**Pixel coordinate grounding data**
# # #
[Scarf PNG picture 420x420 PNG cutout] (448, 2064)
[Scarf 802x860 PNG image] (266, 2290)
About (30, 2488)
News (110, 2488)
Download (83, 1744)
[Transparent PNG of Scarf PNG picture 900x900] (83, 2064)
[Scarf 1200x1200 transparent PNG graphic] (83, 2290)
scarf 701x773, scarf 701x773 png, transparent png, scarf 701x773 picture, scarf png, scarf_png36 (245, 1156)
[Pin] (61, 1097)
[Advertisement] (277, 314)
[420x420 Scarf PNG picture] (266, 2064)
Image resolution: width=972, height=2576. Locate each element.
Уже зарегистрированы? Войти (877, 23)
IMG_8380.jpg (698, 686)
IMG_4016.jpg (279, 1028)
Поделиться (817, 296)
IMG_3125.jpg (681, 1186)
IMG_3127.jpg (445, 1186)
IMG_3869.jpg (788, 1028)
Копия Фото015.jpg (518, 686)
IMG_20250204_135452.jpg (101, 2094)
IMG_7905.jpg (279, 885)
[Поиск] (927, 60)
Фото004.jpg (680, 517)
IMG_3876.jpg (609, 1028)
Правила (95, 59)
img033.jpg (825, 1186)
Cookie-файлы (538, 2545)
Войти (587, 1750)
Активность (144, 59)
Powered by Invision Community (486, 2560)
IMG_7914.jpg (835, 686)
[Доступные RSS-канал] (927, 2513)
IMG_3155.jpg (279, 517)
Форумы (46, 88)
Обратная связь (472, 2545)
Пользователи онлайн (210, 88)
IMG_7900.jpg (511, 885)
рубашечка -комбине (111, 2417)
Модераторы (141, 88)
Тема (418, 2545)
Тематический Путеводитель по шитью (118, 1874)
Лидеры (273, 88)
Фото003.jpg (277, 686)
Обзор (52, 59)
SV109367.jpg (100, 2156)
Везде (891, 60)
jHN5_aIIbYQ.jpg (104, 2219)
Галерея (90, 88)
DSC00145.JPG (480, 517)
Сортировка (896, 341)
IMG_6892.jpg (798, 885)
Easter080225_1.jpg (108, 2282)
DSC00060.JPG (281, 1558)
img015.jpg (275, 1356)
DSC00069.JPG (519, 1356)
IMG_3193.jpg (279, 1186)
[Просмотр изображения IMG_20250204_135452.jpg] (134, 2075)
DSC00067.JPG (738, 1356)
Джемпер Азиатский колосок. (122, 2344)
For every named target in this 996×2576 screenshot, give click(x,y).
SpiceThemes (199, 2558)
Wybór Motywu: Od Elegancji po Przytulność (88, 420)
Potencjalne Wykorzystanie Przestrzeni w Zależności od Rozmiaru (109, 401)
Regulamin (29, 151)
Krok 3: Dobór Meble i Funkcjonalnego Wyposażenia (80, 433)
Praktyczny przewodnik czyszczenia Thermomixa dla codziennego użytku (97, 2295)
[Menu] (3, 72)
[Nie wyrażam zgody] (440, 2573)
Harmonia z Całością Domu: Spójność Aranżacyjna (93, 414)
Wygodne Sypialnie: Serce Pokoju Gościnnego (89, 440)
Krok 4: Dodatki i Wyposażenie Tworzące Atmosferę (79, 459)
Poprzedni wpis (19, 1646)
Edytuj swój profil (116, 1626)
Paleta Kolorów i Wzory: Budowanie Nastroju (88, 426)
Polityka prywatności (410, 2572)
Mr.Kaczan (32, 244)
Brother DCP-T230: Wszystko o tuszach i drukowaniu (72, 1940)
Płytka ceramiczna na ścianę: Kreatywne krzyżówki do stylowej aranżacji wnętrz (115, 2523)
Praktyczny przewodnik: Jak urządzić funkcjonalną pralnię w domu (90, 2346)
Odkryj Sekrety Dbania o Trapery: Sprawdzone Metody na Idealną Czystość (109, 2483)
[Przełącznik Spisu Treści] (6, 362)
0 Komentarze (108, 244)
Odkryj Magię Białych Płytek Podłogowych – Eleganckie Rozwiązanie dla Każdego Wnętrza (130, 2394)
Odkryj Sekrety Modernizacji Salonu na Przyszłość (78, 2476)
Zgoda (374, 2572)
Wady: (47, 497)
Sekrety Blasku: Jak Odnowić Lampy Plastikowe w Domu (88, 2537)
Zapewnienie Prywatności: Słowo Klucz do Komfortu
# # #
**Work to complete**
Give back, verbatim, the lines from the top of the entries above through the line containing "Krok 3: Dobór".

**Problem solution**
[Scarf PNG picture 420x420 PNG cutout] (448, 2064)
[Scarf 802x860 PNG image] (266, 2290)
About (30, 2488)
News (110, 2488)
Download (83, 1744)
[Transparent PNG of Scarf PNG picture 900x900] (83, 2064)
[Scarf 1200x1200 transparent PNG graphic] (83, 2290)
scarf 701x773, scarf 701x773 png, transparent png, scarf 701x773 picture, scarf png, scarf_png36 (245, 1156)
[Pin] (61, 1097)
[Advertisement] (277, 314)
[420x420 Scarf PNG picture] (266, 2064)
Image resolution: width=972, height=2576. Locate each element.
Уже зарегистрированы? Войти (877, 23)
IMG_8380.jpg (698, 686)
IMG_4016.jpg (279, 1028)
Поделиться (817, 296)
IMG_3125.jpg (681, 1186)
IMG_3127.jpg (445, 1186)
IMG_3869.jpg (788, 1028)
Копия Фото015.jpg (518, 686)
IMG_20250204_135452.jpg (101, 2094)
IMG_7905.jpg (279, 885)
[Поиск] (927, 60)
Фото004.jpg (680, 517)
IMG_3876.jpg (609, 1028)
Правила (95, 59)
img033.jpg (825, 1186)
Cookie-файлы (538, 2545)
Войти (587, 1750)
Активность (144, 59)
Powered by Invision Community (486, 2560)
IMG_7914.jpg (835, 686)
[Доступные RSS-канал] (927, 2513)
IMG_3155.jpg (279, 517)
Форумы (46, 88)
Обратная связь (472, 2545)
Пользователи онлайн (210, 88)
IMG_7900.jpg (511, 885)
рубашечка -комбине (111, 2417)
Модераторы (141, 88)
Тема (418, 2545)
Тематический Путеводитель по шитью (118, 1874)
Лидеры (273, 88)
Фото003.jpg (277, 686)
Обзор (52, 59)
SV109367.jpg (100, 2156)
Везде (891, 60)
jHN5_aIIbYQ.jpg (104, 2219)
Галерея (90, 88)
DSC00145.JPG (480, 517)
Сортировка (896, 341)
IMG_6892.jpg (798, 885)
Easter080225_1.jpg (108, 2282)
DSC00060.JPG (281, 1558)
img015.jpg (275, 1356)
DSC00069.JPG (519, 1356)
IMG_3193.jpg (279, 1186)
[Просмотр изображения IMG_20250204_135452.jpg] (134, 2075)
DSC00067.JPG (738, 1356)
Джемпер Азиатский колосок. (122, 2344)
For every named target in this 996×2576 screenshot, give click(x,y).
SpiceThemes (199, 2558)
Wybór Motywu: Od Elegancji po Przytulność (88, 420)
Potencjalne Wykorzystanie Przestrzeni w Zależności od Rozmiaru (109, 401)
Regulamin (29, 151)
Krok 3: Dobór Meble i Funkcjonalnego Wyposażenia (80, 433)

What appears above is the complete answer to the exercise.